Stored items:

* * *

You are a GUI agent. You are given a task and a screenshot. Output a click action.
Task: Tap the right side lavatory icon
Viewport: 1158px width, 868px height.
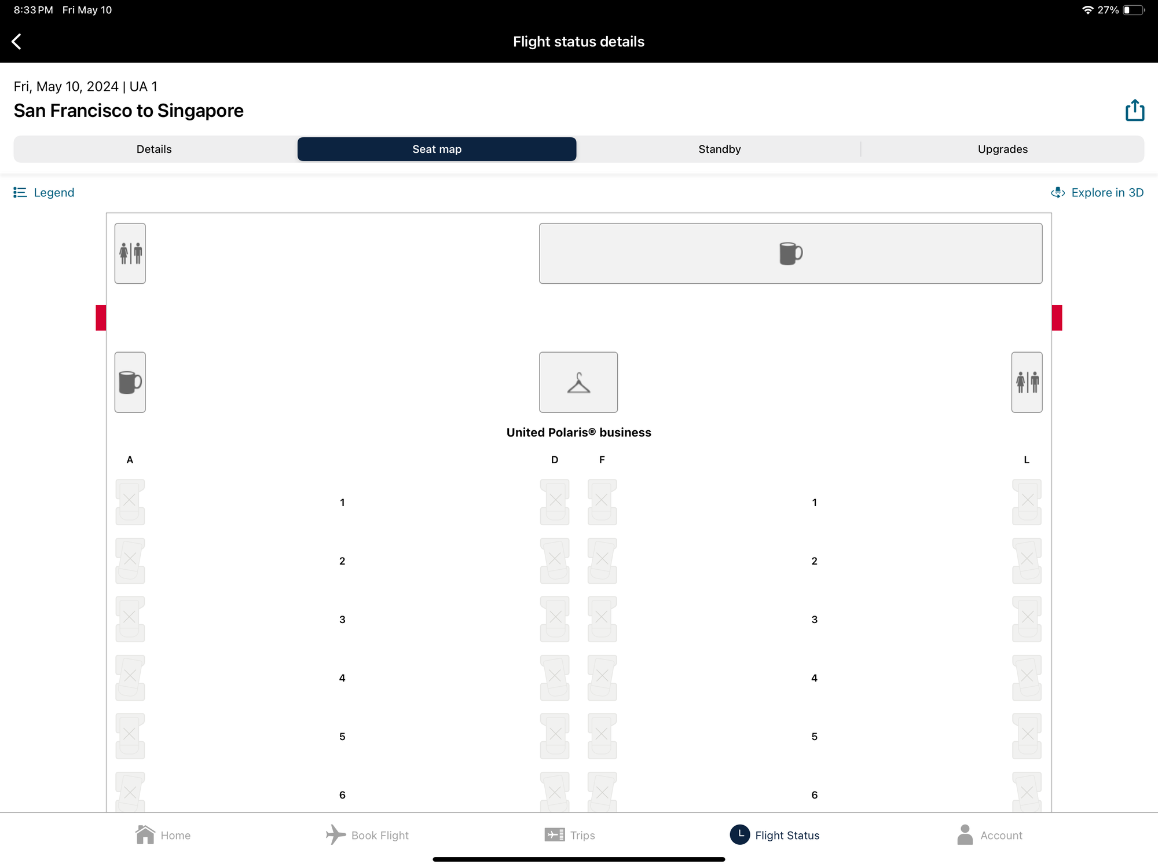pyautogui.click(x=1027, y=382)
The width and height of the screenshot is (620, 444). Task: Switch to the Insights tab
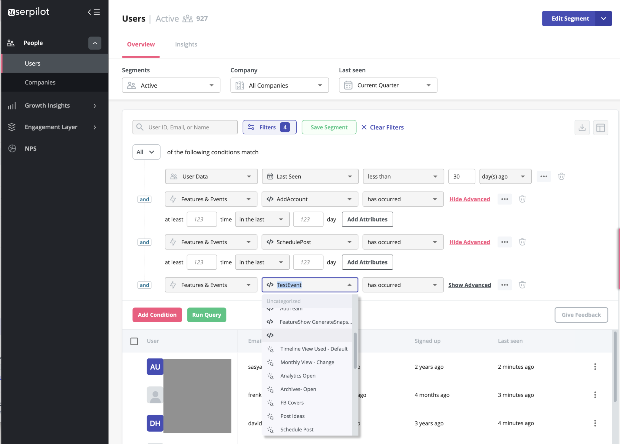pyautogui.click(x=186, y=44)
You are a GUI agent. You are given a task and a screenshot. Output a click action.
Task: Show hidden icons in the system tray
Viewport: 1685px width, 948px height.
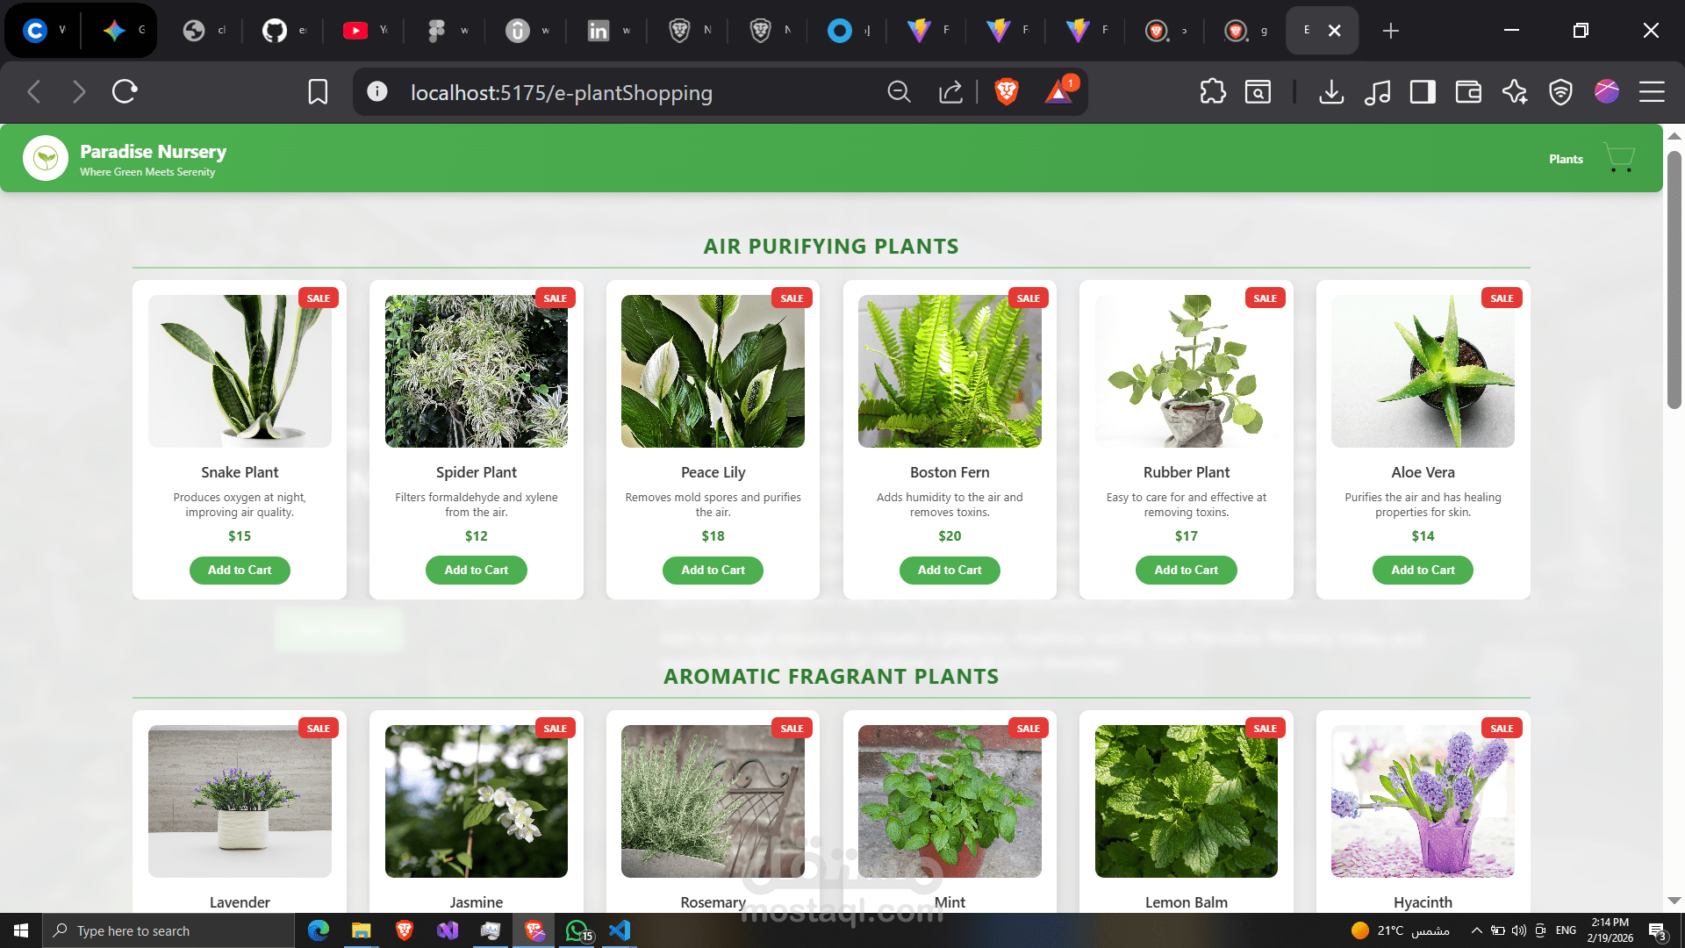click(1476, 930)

* * *

→ Instructions for the task:
Could you return each line, unchanged, from the line containing "The width and" through the last line of the entries above, leaving out the pictures?

→ Answer for this exercise:
The width and height of the screenshot is (620, 444). Task: Switch to the Insights tab
pyautogui.click(x=186, y=44)
You are a GUI agent. You are given a task and a screenshot. Output a click action.
Task: Show hidden icons in the system tray
Viewport: 1685px width, 948px height.
click(1476, 930)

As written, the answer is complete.